Peter Nichols, the Lower Ark’s water attorney, said solutions lie in reasonable compromises, such as the Super Ditch sponsored by the Lower Ark district, that allow resources to be shared. “I was part of a 2001 study, where we looked at water all over the world. No community stopped growing for lack of water,” Nichols said. “In the 1990s, the five fastest growing states were also the driest. People no longer settle where the water is, because it’s convenient to move it.”

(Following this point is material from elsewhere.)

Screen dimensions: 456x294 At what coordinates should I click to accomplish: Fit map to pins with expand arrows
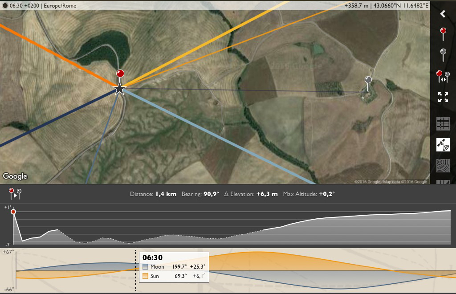tap(443, 97)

Colorado would need between 830,000 and 1.7 million acre-feet of new supplies annually to meet the demand, which probably is not available on the Colorado River alone. Under compacts negotiated in 1922 and 1948, as well an an international treaty with Mexico and federal rules, Colorado is entitled to 445,000-1.4 million acre-feet available annually on average, Hecox said. The high end would most likely be available if the Colorado River supply is somehow increased, either through pipelines from other basins – which appear unlikely – or other measures like cloud seeding, desalinization in California or tamarisk reduction. “If the last 20 years are a guide, a pipeline isn’t likely,” Hecox said.

Still developing projects within Colorado would be worthwhile. The South Platte basin already imports 345,000 acre-feet an the Arkansas basin 132,000 acre-feet annually. “Every acre-foot of West Slope water saves an acre-foot in the Arkansas and South Platte,” Nichols said. “The Arkansas Valley has a tremendous interest in developing West Slope projects.” That’s expensive, however.

A 250,000 acre-foot project would cost between $7.5 billion-$10 billion, according to state projections. The water rights already held by oil companies seeking to one day extract oil from shale are in the 500,000 acre-foot range, which further muddies the supply picture, Hecox said. A call from downstream states – California, Arizona and Nevada – has never happened and may be unlikely, but it could curtail rights within Colorado, Hecox said. Finally, climate change could reduce the amount of water physically available. When the 1922 Colorado River Compact was negotiated, the observed climate was wetter than it is now. Since 2000, flows have fallen far below the historical levels of the previous 80 years…

Drying up agriculture has been the easiest target for cities in the past, and state studies show more is on the way. The amount will depend on planning that begins today. “If we lose 500,000 acres of agriculture, how do you feed all these people?” Lower Ark General Manager Jay Winner asked. “It’s very important to create a relationship between agriculture and the cities.”

More Colorado water coverage here.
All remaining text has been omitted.